Exercise brief:
The answer must consist only of the lines from the line with "ohrthr26 (179, 1811)" to the line with "Služby (70, 107)", both included, exactly as they stand below.

########################################

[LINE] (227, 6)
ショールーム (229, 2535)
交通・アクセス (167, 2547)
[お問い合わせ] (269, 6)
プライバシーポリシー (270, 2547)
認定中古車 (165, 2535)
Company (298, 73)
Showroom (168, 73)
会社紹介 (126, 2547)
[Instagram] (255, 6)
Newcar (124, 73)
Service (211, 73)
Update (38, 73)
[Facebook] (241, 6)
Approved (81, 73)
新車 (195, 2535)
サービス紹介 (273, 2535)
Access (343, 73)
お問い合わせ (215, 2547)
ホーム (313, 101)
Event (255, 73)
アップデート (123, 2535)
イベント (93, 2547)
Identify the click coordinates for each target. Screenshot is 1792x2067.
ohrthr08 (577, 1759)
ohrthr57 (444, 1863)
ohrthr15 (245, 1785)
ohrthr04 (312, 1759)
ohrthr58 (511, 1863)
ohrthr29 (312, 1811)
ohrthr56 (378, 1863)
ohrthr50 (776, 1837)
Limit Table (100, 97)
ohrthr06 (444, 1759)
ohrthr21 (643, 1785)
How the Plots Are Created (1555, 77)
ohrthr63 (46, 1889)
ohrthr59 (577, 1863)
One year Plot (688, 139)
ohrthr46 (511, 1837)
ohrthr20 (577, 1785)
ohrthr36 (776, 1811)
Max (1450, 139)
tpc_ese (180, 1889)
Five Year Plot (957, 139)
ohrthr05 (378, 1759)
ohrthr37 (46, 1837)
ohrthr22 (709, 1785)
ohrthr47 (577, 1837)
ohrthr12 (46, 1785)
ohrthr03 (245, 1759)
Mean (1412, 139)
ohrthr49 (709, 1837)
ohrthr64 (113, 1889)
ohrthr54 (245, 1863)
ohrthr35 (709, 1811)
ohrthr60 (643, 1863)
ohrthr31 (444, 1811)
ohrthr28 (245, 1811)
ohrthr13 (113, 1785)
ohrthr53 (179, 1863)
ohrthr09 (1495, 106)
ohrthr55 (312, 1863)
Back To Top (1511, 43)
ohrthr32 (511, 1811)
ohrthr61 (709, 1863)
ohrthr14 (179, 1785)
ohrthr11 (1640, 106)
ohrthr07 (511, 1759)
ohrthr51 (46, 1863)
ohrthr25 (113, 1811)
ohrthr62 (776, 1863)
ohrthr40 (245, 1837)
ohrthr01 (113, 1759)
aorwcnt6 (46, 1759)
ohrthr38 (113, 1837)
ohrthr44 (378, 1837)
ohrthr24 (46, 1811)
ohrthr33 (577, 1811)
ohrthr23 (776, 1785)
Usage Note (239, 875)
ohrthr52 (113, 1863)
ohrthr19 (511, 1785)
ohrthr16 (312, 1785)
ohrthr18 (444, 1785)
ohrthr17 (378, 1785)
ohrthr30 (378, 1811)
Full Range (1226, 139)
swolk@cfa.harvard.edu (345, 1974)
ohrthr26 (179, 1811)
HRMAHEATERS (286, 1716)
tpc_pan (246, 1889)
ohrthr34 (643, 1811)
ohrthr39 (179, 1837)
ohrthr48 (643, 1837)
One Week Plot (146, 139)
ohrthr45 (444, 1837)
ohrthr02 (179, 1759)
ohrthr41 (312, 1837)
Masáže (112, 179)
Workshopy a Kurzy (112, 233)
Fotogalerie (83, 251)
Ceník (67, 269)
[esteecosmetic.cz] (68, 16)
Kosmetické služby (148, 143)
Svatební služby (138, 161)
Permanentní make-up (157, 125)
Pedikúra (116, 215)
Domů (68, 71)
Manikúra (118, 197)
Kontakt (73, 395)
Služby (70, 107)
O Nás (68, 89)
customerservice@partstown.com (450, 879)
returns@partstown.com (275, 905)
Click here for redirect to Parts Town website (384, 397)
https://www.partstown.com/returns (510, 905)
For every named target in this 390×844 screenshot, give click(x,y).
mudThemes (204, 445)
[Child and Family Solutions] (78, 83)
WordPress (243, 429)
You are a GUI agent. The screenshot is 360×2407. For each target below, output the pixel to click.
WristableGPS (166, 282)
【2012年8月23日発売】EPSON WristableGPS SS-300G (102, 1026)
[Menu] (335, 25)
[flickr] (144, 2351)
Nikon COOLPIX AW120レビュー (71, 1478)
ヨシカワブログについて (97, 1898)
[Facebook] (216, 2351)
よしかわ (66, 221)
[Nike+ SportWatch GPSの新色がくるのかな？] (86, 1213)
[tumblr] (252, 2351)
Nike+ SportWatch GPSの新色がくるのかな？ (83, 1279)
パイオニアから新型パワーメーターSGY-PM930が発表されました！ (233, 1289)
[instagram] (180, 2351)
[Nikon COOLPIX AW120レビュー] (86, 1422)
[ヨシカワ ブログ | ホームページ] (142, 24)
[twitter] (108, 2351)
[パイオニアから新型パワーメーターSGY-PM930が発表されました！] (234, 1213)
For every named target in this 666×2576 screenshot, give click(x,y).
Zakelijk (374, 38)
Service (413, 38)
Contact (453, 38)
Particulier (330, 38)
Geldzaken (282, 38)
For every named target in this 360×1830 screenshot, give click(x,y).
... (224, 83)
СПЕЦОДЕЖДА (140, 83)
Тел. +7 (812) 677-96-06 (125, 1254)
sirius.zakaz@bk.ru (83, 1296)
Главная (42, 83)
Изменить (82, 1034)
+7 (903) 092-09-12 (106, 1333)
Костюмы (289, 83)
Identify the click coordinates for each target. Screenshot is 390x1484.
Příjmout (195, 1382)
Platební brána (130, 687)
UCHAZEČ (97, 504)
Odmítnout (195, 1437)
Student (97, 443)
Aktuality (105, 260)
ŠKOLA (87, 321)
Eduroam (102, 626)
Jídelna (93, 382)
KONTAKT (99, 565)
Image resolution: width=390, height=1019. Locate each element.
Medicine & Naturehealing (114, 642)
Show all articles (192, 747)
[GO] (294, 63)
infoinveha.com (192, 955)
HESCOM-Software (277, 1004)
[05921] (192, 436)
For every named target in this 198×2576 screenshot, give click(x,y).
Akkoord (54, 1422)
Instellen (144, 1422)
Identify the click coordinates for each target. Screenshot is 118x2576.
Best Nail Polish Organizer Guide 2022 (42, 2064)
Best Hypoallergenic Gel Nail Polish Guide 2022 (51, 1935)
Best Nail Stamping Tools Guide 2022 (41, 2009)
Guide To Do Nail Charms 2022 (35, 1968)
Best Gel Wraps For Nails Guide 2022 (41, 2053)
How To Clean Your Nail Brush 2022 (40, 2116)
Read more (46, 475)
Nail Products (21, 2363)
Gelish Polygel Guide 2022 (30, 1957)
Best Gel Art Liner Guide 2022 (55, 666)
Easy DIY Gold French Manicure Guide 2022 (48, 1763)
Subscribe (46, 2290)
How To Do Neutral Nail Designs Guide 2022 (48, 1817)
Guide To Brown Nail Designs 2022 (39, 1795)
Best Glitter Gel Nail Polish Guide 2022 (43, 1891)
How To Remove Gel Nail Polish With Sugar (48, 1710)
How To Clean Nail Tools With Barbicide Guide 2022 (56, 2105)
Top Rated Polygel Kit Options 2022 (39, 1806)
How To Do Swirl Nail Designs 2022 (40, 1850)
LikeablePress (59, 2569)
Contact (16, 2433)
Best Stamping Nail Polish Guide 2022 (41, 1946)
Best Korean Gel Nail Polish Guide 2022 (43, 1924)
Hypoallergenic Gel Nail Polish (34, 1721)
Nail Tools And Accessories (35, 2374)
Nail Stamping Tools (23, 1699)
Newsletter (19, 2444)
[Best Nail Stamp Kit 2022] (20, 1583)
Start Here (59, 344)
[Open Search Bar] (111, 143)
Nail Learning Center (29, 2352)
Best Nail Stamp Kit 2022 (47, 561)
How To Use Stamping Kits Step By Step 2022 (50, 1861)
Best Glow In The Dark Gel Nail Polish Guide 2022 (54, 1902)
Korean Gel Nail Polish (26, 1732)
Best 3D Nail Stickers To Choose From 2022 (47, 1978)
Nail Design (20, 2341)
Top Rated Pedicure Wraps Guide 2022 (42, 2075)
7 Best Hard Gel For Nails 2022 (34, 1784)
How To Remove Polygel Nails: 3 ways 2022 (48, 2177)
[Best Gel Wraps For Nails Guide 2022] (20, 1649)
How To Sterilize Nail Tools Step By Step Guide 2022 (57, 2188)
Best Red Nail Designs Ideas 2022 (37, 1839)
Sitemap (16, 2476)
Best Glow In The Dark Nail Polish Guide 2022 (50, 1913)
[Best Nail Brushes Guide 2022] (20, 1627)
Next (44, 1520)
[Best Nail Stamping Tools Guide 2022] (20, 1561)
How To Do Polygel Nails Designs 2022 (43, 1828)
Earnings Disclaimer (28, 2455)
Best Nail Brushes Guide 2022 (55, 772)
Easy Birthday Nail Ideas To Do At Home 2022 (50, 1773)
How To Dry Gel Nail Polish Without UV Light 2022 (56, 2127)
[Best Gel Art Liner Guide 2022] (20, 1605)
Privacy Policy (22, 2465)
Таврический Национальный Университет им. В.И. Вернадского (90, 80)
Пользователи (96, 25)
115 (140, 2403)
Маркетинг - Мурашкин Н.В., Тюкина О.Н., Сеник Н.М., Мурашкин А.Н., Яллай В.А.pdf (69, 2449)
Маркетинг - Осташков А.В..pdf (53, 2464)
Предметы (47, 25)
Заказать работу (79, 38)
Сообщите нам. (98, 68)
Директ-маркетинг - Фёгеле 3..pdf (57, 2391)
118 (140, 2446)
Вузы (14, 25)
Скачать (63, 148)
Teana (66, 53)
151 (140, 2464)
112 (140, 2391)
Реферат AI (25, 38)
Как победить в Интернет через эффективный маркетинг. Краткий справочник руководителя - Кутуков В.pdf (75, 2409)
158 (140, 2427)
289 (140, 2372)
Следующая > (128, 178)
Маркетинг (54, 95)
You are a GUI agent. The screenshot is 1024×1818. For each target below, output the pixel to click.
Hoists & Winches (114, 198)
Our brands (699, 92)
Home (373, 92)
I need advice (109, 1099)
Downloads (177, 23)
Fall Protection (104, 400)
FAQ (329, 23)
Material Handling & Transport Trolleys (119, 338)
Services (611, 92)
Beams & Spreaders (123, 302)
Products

########################################

Completed task:
ohrthr26 (179, 1811)
HRMAHEATERS (286, 1716)
tpc_pan (246, 1889)
ohrthr34 (643, 1811)
ohrthr39 (179, 1837)
ohrthr48 (643, 1837)
One Week Plot (146, 139)
ohrthr45 (444, 1837)
ohrthr02 (179, 1759)
ohrthr41 (312, 1837)
Masáže (112, 179)
Workshopy a Kurzy (112, 233)
Fotogalerie (83, 251)
Ceník (67, 269)
[esteecosmetic.cz] (68, 16)
Kosmetické služby (148, 143)
Svatební služby (138, 161)
Permanentní make-up (157, 125)
Pedikúra (116, 215)
Domů (68, 71)
Manikúra (118, 197)
Kontakt (73, 395)
Služby (70, 107)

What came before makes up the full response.